INSTRUCTIONS TO FOLLOW -> Output all of the entries beneath, exactly as written.

Collected data entries:
-*-
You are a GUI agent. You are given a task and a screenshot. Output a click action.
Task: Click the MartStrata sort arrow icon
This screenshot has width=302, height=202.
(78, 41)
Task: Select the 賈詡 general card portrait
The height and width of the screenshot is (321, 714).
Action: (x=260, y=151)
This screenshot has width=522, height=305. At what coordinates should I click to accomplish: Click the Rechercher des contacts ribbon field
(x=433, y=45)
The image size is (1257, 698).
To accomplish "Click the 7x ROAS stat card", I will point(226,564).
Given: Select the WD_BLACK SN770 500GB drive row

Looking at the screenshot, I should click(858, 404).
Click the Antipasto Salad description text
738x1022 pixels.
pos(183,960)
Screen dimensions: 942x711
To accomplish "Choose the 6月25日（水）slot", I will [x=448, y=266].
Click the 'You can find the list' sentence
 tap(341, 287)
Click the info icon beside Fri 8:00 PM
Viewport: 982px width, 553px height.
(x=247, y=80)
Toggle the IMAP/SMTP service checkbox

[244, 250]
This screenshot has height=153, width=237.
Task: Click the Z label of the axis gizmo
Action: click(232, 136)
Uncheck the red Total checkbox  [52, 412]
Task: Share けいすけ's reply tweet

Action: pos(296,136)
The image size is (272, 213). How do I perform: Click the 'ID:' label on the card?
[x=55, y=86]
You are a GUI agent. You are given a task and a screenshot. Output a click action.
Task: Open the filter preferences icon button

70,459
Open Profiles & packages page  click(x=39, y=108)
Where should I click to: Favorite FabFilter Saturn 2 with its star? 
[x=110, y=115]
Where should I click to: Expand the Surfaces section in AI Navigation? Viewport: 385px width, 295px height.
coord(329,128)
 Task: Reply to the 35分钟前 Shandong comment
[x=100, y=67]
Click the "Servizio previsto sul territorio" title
-*-
WRITTEN RESPONSE ->
You are a GUI agent. You are given a task and a screenshot. Output a click action.
Task: Click the MartStrata sort arrow icon
This screenshot has width=302, height=202.
(78, 41)
Task: Select the 賈詡 general card portrait
The height and width of the screenshot is (321, 714).
Action: (x=260, y=151)
This screenshot has width=522, height=305. At what coordinates should I click to accomplish: Click the Rechercher des contacts ribbon field
(x=433, y=45)
The image size is (1257, 698).
To accomplish "Click the 7x ROAS stat card", I will point(226,564).
Given: Select the WD_BLACK SN770 500GB drive row

Looking at the screenshot, I should click(858, 404).
Click the Antipasto Salad description text
738x1022 pixels.
pos(183,960)
Screen dimensions: 942x711
To accomplish "Choose the 6月25日（水）slot", I will [x=448, y=266].
Click the 'You can find the list' sentence
 tap(341, 287)
Click the info icon beside Fri 8:00 PM
Viewport: 982px width, 553px height.
(x=247, y=80)
Toggle the IMAP/SMTP service checkbox

[244, 250]
This screenshot has height=153, width=237.
Task: Click the Z label of the axis gizmo
Action: click(232, 136)
Uncheck the red Total checkbox  [52, 412]
Task: Share けいすけ's reply tweet

Action: pos(296,136)
The image size is (272, 213). How do I perform: Click the 'ID:' label on the card?
[x=55, y=86]
You are a GUI agent. You are given a task and a screenshot. Output a click action.
Task: Open the filter preferences icon button

70,459
Open Profiles & packages page  click(x=39, y=108)
Where should I click to: Favorite FabFilter Saturn 2 with its star? 
[x=110, y=115]
Where should I click to: Expand the Surfaces section in AI Navigation? Viewport: 385px width, 295px height.
coord(329,128)
 Task: Reply to the 35分钟前 Shandong comment
[x=100, y=67]
Click the "Servizio previsto sul territorio" title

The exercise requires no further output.